**PASSAGE TO READ:**
Regarding Bestway's response to Motion A, Berkey concedes he mistakenly referred to invoices without an address when he really meant to refer to invoices for a property with an unknown owner. Berkey agrees the invoices contain addresses, but asserts no trust fund monies were received for the invoices. He disputes Bestway's assertion he previously stated Tech Foundations was paid in full for its contracts with various developers. Rather, he contends Tech Foundations has written off a large portion of what it was owed from builders. He reiterates his argument the TFS does not require all funds on all projects must be used to pay trust fund vendors on all projects before funds can be used for other purposes, arguing each project must be accounted for separately.

Amended Motion A seeks to correct Berkey's assertion Bestway submitted ten invoices, totaling $19,828.32, for which no addresses were provided, and for which Berkey does not have records indicating payments from builders. According to Amended Motion A, the actual number of the subject invoices is eight, totaling $18,712.88. Bestway has not responded specifically to Amended Motion A, but presumably would raise the same arguments as to Berkey's assertions regarding the invoices as it raised in response to Motion A.

Under the TFS, the duty to account for the funds paid to a contractor or subcontractor, and to assign those funds by project, rests on the contractor or subcontractor to whom payments are made (in this case, Tech Foundations). Moreover, Berkey's Reply demonstrates the existence of genuine issues of material fact. First, he admits the subject invoices contained addresses, but asserts the properties had unknown owners. There is no showing Bestway has a duty to track the owners of the properties for which concrete was delivered. Under the TFS, such tracking would be the duty of Tech Foundations. Whether such records exist is a question for trial. Second, the parties dispute whether, and how much, Tech Foundations was paid for the projects referred to in Motion A, another material fact. For these reasons, both Motion A and Amended Motion A must be denied.

**SET TASK A:** Retype the records unchanged, beginning at the line that has "Open the 43 reviews count link" and stopping after the line that has "coord(593,301)".
The court ruling and the records come from separate, unrelated sources.

**DATASET EXCERPTS:**
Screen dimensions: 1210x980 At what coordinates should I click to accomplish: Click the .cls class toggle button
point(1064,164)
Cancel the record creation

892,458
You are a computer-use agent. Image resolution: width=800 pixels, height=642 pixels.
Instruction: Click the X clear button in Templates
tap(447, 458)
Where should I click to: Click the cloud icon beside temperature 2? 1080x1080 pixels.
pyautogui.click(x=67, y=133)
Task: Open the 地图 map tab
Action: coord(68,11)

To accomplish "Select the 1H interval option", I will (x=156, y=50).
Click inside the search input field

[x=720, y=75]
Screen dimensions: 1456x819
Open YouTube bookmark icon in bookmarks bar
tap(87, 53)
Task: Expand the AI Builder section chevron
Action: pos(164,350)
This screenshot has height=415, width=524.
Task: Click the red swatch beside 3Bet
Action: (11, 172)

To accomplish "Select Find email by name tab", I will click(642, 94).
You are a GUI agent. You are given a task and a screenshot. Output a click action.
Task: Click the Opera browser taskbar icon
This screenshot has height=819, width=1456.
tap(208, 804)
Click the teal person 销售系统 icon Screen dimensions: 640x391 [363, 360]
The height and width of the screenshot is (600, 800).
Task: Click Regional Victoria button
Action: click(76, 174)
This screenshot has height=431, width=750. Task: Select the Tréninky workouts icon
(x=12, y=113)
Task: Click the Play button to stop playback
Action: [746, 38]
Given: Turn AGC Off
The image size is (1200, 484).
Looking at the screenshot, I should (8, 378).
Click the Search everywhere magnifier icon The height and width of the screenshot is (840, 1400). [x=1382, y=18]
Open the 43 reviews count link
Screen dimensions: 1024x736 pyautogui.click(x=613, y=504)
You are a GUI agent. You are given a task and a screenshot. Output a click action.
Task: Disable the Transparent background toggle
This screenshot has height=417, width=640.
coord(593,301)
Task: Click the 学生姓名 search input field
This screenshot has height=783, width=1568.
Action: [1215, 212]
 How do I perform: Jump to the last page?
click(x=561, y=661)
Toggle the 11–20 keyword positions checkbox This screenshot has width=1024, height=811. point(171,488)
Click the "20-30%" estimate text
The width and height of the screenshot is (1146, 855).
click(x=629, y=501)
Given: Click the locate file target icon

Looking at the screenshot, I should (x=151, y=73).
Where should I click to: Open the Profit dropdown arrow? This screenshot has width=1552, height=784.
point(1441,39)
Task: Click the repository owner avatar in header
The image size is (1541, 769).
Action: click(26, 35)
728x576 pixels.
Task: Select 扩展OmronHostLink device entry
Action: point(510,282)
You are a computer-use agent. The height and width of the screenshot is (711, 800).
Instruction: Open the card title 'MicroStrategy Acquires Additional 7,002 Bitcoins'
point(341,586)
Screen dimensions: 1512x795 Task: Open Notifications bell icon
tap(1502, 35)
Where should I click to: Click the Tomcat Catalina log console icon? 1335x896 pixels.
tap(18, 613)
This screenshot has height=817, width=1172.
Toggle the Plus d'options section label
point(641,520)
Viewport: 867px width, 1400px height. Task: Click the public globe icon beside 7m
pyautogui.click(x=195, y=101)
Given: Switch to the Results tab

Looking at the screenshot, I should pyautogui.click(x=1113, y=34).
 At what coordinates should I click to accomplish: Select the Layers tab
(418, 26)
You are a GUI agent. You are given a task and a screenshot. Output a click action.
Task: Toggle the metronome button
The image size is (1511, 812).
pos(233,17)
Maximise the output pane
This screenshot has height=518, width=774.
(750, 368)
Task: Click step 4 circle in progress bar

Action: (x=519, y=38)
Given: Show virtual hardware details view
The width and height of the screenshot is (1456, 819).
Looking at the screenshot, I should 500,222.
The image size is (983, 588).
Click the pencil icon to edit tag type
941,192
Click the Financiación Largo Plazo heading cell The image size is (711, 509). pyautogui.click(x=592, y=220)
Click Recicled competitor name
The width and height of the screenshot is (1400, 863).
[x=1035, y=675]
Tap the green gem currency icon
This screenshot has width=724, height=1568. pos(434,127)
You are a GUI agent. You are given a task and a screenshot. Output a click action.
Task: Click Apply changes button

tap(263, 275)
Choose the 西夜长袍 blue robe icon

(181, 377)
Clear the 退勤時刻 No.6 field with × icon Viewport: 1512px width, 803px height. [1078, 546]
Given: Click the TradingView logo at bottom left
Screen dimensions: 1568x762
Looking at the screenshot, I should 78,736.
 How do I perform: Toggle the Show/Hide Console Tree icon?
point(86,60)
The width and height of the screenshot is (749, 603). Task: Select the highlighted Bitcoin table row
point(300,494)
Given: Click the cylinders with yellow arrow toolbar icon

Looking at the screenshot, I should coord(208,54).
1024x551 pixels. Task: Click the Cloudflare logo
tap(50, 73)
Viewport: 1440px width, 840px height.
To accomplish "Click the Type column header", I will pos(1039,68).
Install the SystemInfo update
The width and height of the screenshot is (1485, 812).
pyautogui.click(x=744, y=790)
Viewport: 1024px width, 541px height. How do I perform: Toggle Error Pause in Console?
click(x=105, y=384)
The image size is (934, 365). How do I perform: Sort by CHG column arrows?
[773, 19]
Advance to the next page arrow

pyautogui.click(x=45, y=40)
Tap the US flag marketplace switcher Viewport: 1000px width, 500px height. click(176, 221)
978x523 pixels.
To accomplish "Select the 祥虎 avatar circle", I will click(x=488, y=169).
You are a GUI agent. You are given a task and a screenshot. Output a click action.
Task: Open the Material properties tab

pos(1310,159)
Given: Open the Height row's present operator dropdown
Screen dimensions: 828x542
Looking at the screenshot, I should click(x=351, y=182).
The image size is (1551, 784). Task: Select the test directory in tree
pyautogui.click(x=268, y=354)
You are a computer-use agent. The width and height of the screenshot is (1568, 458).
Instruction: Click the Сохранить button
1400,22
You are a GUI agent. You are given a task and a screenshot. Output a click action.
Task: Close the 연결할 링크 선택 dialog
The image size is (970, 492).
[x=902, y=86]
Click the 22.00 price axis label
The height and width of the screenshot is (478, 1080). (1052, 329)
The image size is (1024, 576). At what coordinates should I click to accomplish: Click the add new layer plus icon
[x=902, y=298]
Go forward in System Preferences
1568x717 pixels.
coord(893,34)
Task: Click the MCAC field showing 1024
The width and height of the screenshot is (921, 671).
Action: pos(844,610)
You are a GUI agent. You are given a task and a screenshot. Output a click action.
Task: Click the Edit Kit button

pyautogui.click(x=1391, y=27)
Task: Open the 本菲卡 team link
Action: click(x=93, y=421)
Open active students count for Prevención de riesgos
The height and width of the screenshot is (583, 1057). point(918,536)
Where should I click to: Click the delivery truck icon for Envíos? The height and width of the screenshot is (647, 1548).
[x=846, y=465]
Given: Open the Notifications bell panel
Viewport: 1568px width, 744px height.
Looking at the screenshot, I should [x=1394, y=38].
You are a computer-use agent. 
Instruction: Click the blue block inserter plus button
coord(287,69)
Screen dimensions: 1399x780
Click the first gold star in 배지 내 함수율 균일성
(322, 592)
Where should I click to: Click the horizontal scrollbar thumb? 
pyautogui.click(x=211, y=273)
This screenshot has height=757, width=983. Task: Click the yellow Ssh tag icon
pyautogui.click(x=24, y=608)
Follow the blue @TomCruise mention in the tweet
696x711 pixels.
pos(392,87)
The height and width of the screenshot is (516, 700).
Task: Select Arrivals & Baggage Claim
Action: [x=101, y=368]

**SET TASK B:** Condense the paragraph of the court ruling that begins "Amended Motion A seeks to correct" into a shorter version that keeps its main facts.

**PROBLEM SOLUTION A:**
Open the 43 reviews count link
Screen dimensions: 1024x736 pyautogui.click(x=613, y=504)
You are a GUI agent. You are given a task and a screenshot. Output a click action.
Task: Disable the Transparent background toggle
This screenshot has height=417, width=640.
coord(593,301)

**PROBLEM SOLUTION B:** Amended Motion A corrects Berkey's claim about invoices Bestway submitted that had no addresses and no records of payment from builders. He had said there were ten invoices totaling $19,828.32, but there were actually eight totaling $18,712.88. Bestway has not responded specifically to the amended motion but would presumably repeat the arguments it made against Motion A.